When I was in 7th grade, I got my first job as a babysitter. Yes, I was 12. I was also an awful babysitter. The family had Nintendo and all I wanted to do was master Super Mario Brothers. The children? I can’t even remember their names, but there were two of them I recall and they spent most of their time playing in the back yard or up in their rooms. I didn’t feed them, I didn’t really even talk to them, but still, I was “there” right?
I don’t know what that mom was thinking, believing a 12-year-old girl could provide adequate care for her children while she went off to work. I couldn’t drive, I had very little experience with children outside my own niece (who was a baby at the time and never in my care) and I certainly would be utterly useless if there was an emergency of any kind. Still, I was their sitter…which I suppose is one step better than leaving them home alone.
As some of you know, I’m pretty overprotective of my child. We rarely used babysitters, unless we were attending a Mindful Parenting Class, and even when we did sneak out for a late night happy hour once in a blue moon, my husband would be a nervous wreck pondering the eternal damage that we’d be inflicting if our son woke up and Grandma was there instead of Daddy. Hell, I hesitate to shower upstairs if the kiddo is downstairs watching a movie…and I have a pang of anxiety when I leave him to go fetch the mail or the trash cans from the top of the driveway.
So, for me, knowing what babysitters CAN be and knowing that even with the best of sitters are never going to meet my expectations, I’d rather lick a monkey than leave my child home alone. Sure, I have friends that leave their kids home alone…one leaves her napping toddler to walk the block to preschool to pick up her oldest and another, desperate for her child to get a nap, drives her kid around and then parks the car in the garage with a baby monitor and goes about her business inside her home. Still another arms her junior high child with a cell phone and the reassurances that both neighbors are home and goes out to eat with other couples.

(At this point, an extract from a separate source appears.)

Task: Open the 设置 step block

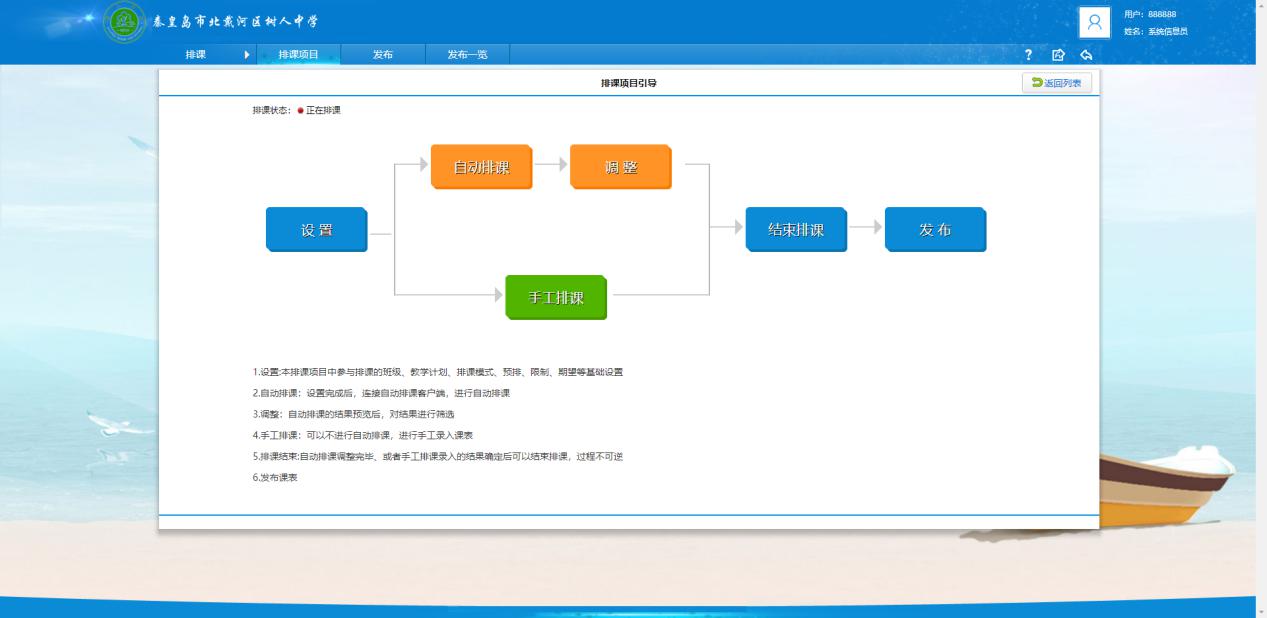Action: (316, 230)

The laws are fuzzy, for sure, and I know kids who can and cannot be left alone in a car, in a home or in charge or other kids. But here’s the rub… Here…and I mean here in Seattle, I wouldn’t dream of letting my child go free-range. People, and I mean Seattleites, don’t give two craps rubbed together about your child. Remember the stories from the first few days of school this year with a couple of preschoolers being let off the bus at the wrong location and walking down a busy street? Nobody stopped. My son ran off at Target the other day, nobody helped. We suck. We don’t take care of each other and we are certainly not mindful of each other’s children.
Our village is exclusive and closed. Is it our fear of stepping in or are we just so focused on our own lives that we just don’t care? I swear I seem to be in the 1% that looks out for our children in public. I hold the door open for Moms with strollers. I stand by cars that have infants inside (I set a 2 minute timer before dialing 911) hoping beyond hope that the moms are just dropping off a movie at Red Box. I pay attention. Do you? Would you even know if a child was home alone in your neighborhood, on your block or right next door?